You want to use a white (or clear) garbage bag for storage because you can then label them with a sharpie pen (label before putting in the food). Don't want anyone thinking that black Hefty bag is full of actual garbage.

For the cabbage slaw, I use a trick (in the recipe below) where you let it steep in salt for a couple hours. That wilts it like a charm. I'm worried that the slaw will get soupy if I dress it too early without first getting the excess moisture out.

Nevertheless, you may be right about marinating the salads ahead of time, especially the bean salad. Maybe I'll salt the cabbage on Saturday, and dress it on Sunday. What do you think?

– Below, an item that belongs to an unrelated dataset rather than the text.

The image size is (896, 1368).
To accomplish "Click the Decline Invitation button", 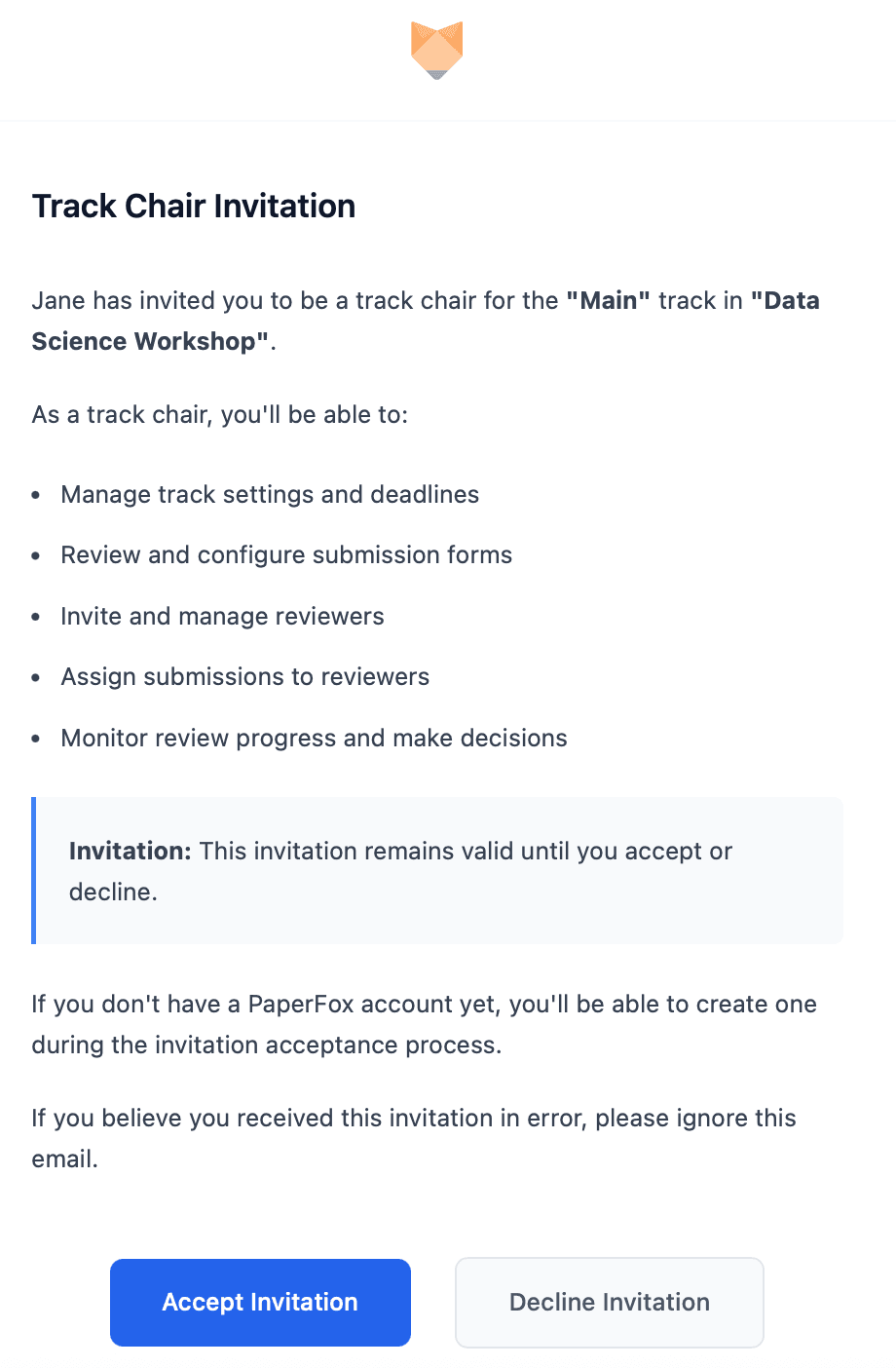I will (x=609, y=1302).
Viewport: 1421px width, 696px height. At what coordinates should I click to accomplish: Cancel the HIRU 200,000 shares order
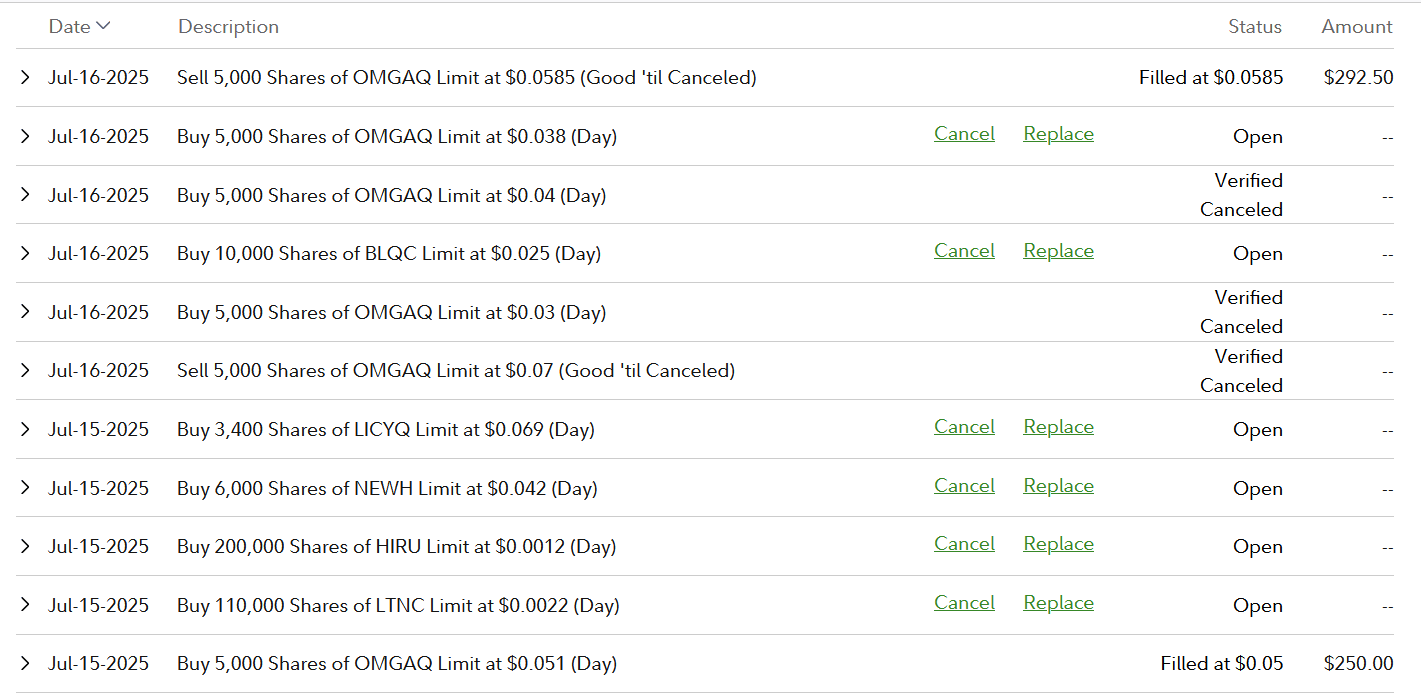(964, 544)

As for the proportions, I just thought I'd take the 1/2 cabbage recommended in the recipe for "Tuscan Slaw"that I found on Epicurious, which makes 4-6 servings, and multiply it by 12, for 48-72 servings. Similarly, I did the same thing with the White Bean Salad on Epicurious (although for the record I'm really just dressing it with EVOO & lemon juice, and might cook it with some rosemary).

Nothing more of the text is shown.